▶ Record set:
----------------------------------------
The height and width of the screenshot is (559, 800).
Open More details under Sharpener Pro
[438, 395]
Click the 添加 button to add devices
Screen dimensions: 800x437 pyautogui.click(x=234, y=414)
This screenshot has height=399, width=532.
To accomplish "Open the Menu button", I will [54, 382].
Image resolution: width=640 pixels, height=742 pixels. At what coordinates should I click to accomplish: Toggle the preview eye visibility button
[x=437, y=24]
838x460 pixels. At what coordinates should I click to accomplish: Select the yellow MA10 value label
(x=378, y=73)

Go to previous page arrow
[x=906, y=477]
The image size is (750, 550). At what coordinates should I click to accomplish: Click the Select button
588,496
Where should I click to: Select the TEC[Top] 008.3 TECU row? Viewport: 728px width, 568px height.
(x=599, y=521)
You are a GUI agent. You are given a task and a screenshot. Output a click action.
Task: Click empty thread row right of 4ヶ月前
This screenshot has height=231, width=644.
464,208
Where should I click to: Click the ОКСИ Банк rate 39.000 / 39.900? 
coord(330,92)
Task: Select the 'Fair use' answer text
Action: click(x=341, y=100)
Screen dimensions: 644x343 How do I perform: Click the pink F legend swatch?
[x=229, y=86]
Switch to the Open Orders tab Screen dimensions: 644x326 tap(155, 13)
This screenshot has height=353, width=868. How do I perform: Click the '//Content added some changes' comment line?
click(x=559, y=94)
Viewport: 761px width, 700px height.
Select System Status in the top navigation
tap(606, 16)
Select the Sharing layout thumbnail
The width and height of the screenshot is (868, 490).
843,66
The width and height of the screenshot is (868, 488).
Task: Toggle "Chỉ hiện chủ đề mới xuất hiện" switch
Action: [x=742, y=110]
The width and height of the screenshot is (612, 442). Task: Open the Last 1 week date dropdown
----------------------------------------
▶ Directions for this task: For this exercise, repeat the data above exactly.

▶ Output:
The height and width of the screenshot is (559, 800).
Open More details under Sharpener Pro
[438, 395]
Click the 添加 button to add devices
Screen dimensions: 800x437 pyautogui.click(x=234, y=414)
This screenshot has height=399, width=532.
To accomplish "Open the Menu button", I will [54, 382].
Image resolution: width=640 pixels, height=742 pixels. At what coordinates should I click to accomplish: Toggle the preview eye visibility button
[x=437, y=24]
838x460 pixels. At what coordinates should I click to accomplish: Select the yellow MA10 value label
(x=378, y=73)

Go to previous page arrow
[x=906, y=477]
The image size is (750, 550). At what coordinates should I click to accomplish: Click the Select button
588,496
Where should I click to: Select the TEC[Top] 008.3 TECU row? Viewport: 728px width, 568px height.
(x=599, y=521)
You are a GUI agent. You are given a task and a screenshot. Output a click action.
Task: Click empty thread row right of 4ヶ月前
This screenshot has height=231, width=644.
464,208
Where should I click to: Click the ОКСИ Банк rate 39.000 / 39.900? 
coord(330,92)
Task: Select the 'Fair use' answer text
Action: click(x=341, y=100)
Screen dimensions: 644x343 How do I perform: Click the pink F legend swatch?
[x=229, y=86]
Switch to the Open Orders tab Screen dimensions: 644x326 tap(155, 13)
This screenshot has height=353, width=868. How do I perform: Click the '//Content added some changes' comment line?
click(x=559, y=94)
Viewport: 761px width, 700px height.
Select System Status in the top navigation
tap(606, 16)
Select the Sharing layout thumbnail
The width and height of the screenshot is (868, 490).
843,66
The width and height of the screenshot is (868, 488).
Task: Toggle "Chỉ hiện chủ đề mới xuất hiện" switch
Action: [x=742, y=110]
The width and height of the screenshot is (612, 442). Task: Open the Last 1 week date dropdown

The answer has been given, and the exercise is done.